Co się stało z paliwem, przecież tam musiało być piekło pożaru i belki oraz wszystko wokół musiało być gorące?  Nic z tego, kobieta jakoś dotarła do otworu i trzyma się jednej z belek. Następna sprawa – elewacja WTC była obłożona aluminiowymi profilami, widać na zdjęciu modułowość tych profili. Otwór jest w „ząbki”, których wielkość odpowiada długości takiego profilu. I jaki wniosek czytelniku z tego obrazka? A taki, że jakby samolot wleciał do budynku to panele powinny być powyginane do środka (przynajmniej cześć). Nie obserwujemy nic takiego, a dlatego gdyż kolumny zostały poprzecinane ładunkami, które eksplodując odrzuciły elewację na zewnątrz.
Aby zamknąć sprawę uderzenia samolotów to polecam zapoznanie się z linkiem #7.
Jedną z wielu spraw jest prędkość, jaką uzyskały samoloty w momencie domniemanego uderzenia. Dla jednego z nich oszacowano 263 m/s to jest ok 940 km/godz. Taka prędkość na tej wysokości jest niemożliwa.
 
Zawalenie WTC1 i WTC2
Przejdźmy do najbardziej spektakularnego zdarzenia, jakim było zawalenie się WTC1 i WTC2. Osobno potraktuję WTC7, które zawaliło się w identyczny sposób.
 
Na początku ustalmy, co oznacz swobodny spadek. Jest to ruch ciała z góry na dół pod wpływem siły grawitacyjnej z początkową prędkością v = 0. Czyli trzymamy cegłę i puszczamy ją z ręki poza krawędź dachu. Czas po którym cegła doleci do ziemi określa wzór:

t = √(2h/g)


(pomijamy opór powietrza, g=9,81m/s2)

Jakbyśmy taką cegłę zrzucili z dachu WTC (h=ok. 400m) to po 9 sekundach zetknęłaby się z ziemią.
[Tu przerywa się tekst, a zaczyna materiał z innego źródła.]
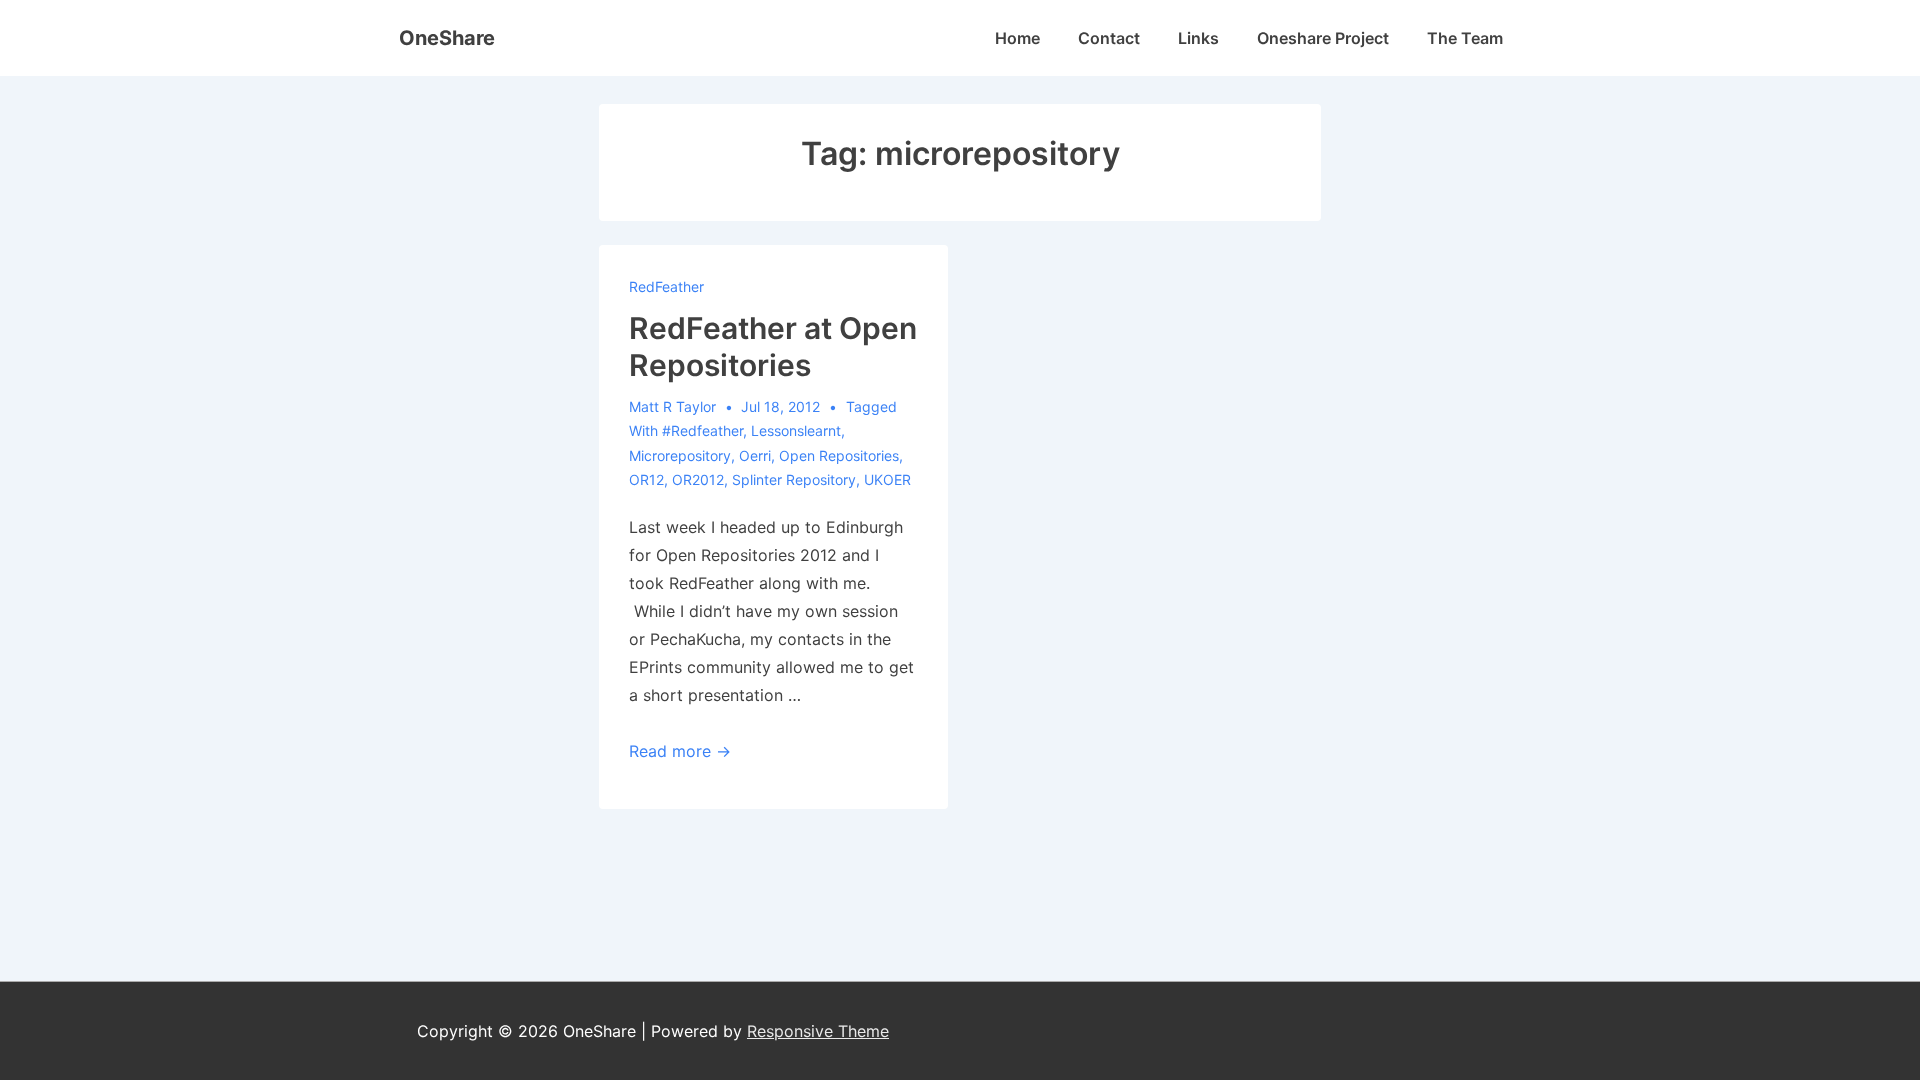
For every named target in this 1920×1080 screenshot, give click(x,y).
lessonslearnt (796, 430)
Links (1198, 38)
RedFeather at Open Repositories (773, 347)
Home (1017, 38)
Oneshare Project (1323, 38)
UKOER (887, 479)
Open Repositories (839, 455)
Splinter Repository (794, 479)
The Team (1465, 38)
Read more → (680, 751)
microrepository (680, 455)
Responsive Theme (818, 1031)
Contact (1109, 38)
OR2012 (698, 479)
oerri (755, 455)
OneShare (447, 38)
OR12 (646, 479)
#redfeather (702, 430)
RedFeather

Czas zawalenia się wież to 9 -11 sekund.

Pierwsza została „trafiona” WTC1 (północna) o 8:46, kolejna o 9:03, natomiast zawalenie miało miejsce w odwrotnej kolejności. WTC2 rozpadła się o 9:59 a WTC1 o 10:28.
 
Oficjalnie zawalenie wytłumaczono upadkiem stropu osłabionego pożarem na leżący poniżej, co miało wywołać efekt domina. To tłumaczenie jest dobre, ale dla ludzi prostych a nawet jeszcze mniej skomplikowanych.
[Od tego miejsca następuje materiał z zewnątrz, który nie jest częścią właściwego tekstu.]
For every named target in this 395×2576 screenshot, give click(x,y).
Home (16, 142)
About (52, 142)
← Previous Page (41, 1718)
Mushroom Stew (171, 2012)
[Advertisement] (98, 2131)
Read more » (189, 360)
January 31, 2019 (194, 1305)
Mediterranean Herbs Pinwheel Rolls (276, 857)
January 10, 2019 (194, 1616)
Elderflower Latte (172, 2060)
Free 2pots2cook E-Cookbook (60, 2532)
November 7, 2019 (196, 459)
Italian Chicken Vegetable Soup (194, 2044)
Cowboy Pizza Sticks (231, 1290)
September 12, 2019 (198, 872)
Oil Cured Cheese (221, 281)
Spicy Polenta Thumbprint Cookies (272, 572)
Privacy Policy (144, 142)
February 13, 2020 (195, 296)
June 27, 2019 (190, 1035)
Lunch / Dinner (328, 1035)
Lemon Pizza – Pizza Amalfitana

- nigdy w historii pożar jakiegokolwiek budynku o tak solidnej stalowej konstrukcji nie skończył się kolapsem
- upadek z prędkością swobodną nie jest możliwy dla takiego mechanizmu niszczenia, jak opisano w raporcie
- budynki rozpadły się w pył z całą swoją zawartością (podłogi, wyposażenie biurowe, urządzenia techniczne windy, itd)
- w kraterze (ground zero) obserwowano rozżarzone do białości stalowe elementy
- z krateru po 6 tygodniach wydobywano stalowe elementy o temperaturze powyżej 1000 C.

Zawalenie WTC7

To zdarzenie wymaga szczególnego potraktowania z dwóch powodów, po pierwsze nic poważnego nie uderzyło w budynek (poza odłamkami, które uszkodziły niegroźnie elewację), pożar wewnątrz był niewielki i nie mógł wpłynąć na upadek biurowca (też stalowa konstrukcja).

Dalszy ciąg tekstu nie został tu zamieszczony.